### WHAT IS NEEDED
Everything from the line that contains "[twitter] (68, 1204)" to the end of the data below is to be reproduced verbatim; leave all else out.

- Opening Delimiter -

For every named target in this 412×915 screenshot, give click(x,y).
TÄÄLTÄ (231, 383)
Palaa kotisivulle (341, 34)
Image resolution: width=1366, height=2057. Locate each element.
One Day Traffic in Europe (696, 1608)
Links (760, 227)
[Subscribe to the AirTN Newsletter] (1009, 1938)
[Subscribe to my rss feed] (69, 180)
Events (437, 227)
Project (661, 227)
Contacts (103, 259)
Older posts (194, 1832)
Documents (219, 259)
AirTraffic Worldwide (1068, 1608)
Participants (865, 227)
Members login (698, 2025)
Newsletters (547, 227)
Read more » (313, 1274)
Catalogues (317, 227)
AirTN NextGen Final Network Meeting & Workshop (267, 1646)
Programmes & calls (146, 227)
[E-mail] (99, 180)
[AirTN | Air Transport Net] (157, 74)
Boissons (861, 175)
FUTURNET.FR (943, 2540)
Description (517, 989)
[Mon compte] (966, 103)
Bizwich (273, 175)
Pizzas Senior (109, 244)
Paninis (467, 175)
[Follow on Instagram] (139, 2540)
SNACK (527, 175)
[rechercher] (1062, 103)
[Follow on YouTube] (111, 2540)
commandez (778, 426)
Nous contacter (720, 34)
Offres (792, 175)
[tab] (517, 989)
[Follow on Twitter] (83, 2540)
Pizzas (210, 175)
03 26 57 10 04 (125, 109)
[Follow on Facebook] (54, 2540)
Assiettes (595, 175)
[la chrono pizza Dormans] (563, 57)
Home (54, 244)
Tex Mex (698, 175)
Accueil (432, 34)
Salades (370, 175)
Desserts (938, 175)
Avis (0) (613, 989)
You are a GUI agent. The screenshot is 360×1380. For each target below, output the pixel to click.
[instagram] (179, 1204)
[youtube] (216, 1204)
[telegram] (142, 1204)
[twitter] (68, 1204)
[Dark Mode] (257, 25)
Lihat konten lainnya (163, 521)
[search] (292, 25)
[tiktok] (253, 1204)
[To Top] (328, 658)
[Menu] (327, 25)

- Closing Delimiter -

### SOLUTION TO THIS TASK
[twitter] (68, 1204)
[Dark Mode] (257, 25)
Lihat konten lainnya (163, 521)
[search] (292, 25)
[tiktok] (253, 1204)
[To Top] (328, 658)
[Menu] (327, 25)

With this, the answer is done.